Subject to any further clarifications from the CAC, our view is that the most likely “rectification measures” that will be required in such instances will be for the transferring party to prepare a formal “self-assessment” report, and to then to take steps to rectify any non-compliant activities identified.

It is unclear whether a business operator who has conducted cross-border data transfers prior to the entry into force of the SA Measures, but who no longer wishes to do so, will nevertheless be required to apply to the CAC for a security assessment. This calls for further clarification with the CAC.


  1. Under the SA Measures, “important data” is defined as any data that, once tampered with, damaged, leaked, illegally accessed or used, etc., may endanger national security, economic operation, social stability, or public health and safety.
  2. “Sensitive personal information” is defined in the Personal Information Protection Law as well as various regulations to mean any PI that, if leaked or illegally used, may cause individuals to suffer infringement of human dignity or serious harm to their security in their persons and property (e.g., health and medical information, religious beliefs, location information and the PI of individuals under 14 years old.
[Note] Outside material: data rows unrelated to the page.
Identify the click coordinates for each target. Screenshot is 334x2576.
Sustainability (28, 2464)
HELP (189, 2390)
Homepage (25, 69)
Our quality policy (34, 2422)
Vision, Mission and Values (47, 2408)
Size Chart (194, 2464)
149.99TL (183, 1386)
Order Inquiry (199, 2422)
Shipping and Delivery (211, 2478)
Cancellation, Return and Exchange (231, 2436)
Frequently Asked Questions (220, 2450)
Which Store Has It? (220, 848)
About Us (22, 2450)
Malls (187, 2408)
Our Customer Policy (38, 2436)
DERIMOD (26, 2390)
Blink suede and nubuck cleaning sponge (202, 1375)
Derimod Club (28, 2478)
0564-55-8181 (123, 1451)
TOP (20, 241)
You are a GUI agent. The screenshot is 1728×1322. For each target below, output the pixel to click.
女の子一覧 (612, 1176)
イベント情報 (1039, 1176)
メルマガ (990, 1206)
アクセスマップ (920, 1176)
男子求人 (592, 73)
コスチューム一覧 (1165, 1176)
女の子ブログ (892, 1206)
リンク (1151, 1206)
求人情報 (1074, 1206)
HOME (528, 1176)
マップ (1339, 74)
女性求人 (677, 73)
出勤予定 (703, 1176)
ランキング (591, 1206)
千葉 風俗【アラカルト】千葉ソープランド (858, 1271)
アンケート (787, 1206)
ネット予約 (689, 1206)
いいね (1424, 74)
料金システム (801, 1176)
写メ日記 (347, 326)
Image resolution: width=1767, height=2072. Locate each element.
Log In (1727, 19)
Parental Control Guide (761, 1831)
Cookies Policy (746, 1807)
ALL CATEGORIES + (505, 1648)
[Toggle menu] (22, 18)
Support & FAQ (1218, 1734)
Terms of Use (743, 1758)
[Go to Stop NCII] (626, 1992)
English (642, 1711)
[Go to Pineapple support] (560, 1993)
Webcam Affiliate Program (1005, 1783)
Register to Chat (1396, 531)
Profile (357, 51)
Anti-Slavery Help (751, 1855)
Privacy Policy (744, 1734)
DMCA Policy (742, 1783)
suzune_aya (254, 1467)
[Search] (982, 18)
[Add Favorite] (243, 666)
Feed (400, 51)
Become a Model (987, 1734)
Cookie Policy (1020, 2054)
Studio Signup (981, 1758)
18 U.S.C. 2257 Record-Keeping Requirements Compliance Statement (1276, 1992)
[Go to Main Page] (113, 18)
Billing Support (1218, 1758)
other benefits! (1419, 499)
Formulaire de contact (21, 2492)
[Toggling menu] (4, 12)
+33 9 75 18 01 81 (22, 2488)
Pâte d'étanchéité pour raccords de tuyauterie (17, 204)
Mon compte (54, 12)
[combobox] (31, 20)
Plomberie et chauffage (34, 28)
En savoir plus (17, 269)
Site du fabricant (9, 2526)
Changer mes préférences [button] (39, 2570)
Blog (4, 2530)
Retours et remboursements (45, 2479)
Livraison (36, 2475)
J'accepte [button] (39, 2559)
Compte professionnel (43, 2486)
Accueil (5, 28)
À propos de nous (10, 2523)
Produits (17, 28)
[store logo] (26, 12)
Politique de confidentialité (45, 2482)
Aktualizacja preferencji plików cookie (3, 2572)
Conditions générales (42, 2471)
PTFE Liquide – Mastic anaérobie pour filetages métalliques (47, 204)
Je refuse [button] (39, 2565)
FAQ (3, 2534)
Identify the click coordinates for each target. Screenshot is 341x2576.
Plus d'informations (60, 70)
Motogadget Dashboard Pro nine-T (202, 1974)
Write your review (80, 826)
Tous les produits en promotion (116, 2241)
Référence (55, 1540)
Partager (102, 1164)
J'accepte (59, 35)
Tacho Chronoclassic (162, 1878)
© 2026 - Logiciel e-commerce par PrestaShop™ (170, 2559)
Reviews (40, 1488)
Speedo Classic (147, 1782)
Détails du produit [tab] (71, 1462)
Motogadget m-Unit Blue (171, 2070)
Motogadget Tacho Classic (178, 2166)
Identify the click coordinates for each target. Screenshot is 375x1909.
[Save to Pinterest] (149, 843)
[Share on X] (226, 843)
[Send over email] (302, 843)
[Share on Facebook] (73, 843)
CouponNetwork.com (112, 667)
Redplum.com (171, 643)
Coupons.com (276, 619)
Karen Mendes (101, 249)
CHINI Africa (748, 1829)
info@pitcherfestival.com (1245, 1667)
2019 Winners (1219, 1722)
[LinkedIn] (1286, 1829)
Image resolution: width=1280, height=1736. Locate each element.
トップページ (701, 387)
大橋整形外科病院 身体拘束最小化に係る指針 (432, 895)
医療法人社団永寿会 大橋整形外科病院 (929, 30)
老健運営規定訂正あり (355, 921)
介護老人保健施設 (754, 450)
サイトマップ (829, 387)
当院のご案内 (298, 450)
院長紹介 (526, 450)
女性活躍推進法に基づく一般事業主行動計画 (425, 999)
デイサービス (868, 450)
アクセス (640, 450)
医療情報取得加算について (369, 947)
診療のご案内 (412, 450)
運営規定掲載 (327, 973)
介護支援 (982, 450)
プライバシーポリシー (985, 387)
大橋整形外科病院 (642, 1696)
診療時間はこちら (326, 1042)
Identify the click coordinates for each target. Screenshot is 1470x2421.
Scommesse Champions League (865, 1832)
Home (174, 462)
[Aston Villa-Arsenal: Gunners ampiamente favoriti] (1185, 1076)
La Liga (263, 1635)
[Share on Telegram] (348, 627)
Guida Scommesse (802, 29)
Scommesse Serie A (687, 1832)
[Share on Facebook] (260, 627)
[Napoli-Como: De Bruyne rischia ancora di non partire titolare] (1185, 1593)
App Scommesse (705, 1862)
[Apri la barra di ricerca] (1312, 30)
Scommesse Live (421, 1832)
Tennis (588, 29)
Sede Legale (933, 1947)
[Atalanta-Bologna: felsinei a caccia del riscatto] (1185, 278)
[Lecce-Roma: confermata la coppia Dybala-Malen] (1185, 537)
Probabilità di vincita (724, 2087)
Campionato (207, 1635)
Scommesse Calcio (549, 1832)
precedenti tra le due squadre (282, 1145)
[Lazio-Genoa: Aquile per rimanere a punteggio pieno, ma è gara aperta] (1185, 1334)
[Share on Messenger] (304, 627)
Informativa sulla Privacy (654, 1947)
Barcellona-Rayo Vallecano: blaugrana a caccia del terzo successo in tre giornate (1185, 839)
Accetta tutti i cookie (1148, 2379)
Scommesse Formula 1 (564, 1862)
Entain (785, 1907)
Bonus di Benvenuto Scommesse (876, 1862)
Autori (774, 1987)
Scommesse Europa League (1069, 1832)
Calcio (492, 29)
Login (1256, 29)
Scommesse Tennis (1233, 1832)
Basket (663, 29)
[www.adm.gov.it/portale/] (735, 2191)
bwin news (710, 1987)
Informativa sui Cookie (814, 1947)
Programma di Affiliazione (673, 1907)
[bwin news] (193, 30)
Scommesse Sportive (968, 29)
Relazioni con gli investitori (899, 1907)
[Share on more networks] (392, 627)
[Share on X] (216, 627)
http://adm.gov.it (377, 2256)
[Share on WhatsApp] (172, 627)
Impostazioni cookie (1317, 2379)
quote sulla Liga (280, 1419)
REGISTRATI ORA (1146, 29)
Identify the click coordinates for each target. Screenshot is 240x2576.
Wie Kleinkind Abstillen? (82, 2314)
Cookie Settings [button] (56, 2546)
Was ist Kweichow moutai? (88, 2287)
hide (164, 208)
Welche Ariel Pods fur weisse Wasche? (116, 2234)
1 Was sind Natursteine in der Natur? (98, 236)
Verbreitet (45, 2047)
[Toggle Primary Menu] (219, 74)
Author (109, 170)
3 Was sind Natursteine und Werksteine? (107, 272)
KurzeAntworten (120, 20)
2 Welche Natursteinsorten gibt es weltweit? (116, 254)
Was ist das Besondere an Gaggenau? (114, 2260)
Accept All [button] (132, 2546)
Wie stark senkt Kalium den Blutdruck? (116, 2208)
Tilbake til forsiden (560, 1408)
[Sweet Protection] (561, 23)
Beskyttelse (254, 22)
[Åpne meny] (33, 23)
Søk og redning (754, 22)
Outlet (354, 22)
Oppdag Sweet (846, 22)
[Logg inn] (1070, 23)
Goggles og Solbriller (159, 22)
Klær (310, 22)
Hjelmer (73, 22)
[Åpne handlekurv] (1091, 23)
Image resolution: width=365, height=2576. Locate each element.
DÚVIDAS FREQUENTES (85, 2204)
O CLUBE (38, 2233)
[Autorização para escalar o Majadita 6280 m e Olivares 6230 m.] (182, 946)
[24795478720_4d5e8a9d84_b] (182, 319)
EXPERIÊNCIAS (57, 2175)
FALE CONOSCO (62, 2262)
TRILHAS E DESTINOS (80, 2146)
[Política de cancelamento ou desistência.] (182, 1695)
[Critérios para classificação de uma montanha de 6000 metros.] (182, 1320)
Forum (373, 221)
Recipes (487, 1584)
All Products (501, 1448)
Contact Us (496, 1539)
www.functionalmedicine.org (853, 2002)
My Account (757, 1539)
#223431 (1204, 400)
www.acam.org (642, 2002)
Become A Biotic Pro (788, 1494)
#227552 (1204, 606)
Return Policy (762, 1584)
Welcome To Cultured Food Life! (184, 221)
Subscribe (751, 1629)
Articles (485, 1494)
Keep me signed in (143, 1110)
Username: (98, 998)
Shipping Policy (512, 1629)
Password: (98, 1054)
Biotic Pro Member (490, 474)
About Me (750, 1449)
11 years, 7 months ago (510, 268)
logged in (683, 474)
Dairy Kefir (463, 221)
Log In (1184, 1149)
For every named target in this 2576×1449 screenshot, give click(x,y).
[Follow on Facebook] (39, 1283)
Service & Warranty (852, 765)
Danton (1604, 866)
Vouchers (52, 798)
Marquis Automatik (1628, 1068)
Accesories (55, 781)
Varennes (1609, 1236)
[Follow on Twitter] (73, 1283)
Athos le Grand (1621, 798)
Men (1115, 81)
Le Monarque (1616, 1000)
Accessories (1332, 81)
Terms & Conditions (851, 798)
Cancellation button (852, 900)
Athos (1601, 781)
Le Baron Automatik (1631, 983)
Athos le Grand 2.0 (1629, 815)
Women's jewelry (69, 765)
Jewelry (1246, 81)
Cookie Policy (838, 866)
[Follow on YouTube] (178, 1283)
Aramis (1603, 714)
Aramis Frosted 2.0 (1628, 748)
  3. The Legal Instruments to be concluded between the data handler and offshore data recipient must clearly set out the data security protection responsibilities and obligations of the parties. The key terms that have to be covered by such Legal Instruments are specified under Article 9 of the SA Measures.
  4. Such as the Cybersecurity Law of the People’s Republic of China, the Data Security Law of the People’s Republic of China, and the Personal Information Protection Law of the People’s Republic of China. See Article 18 of the SA Measures.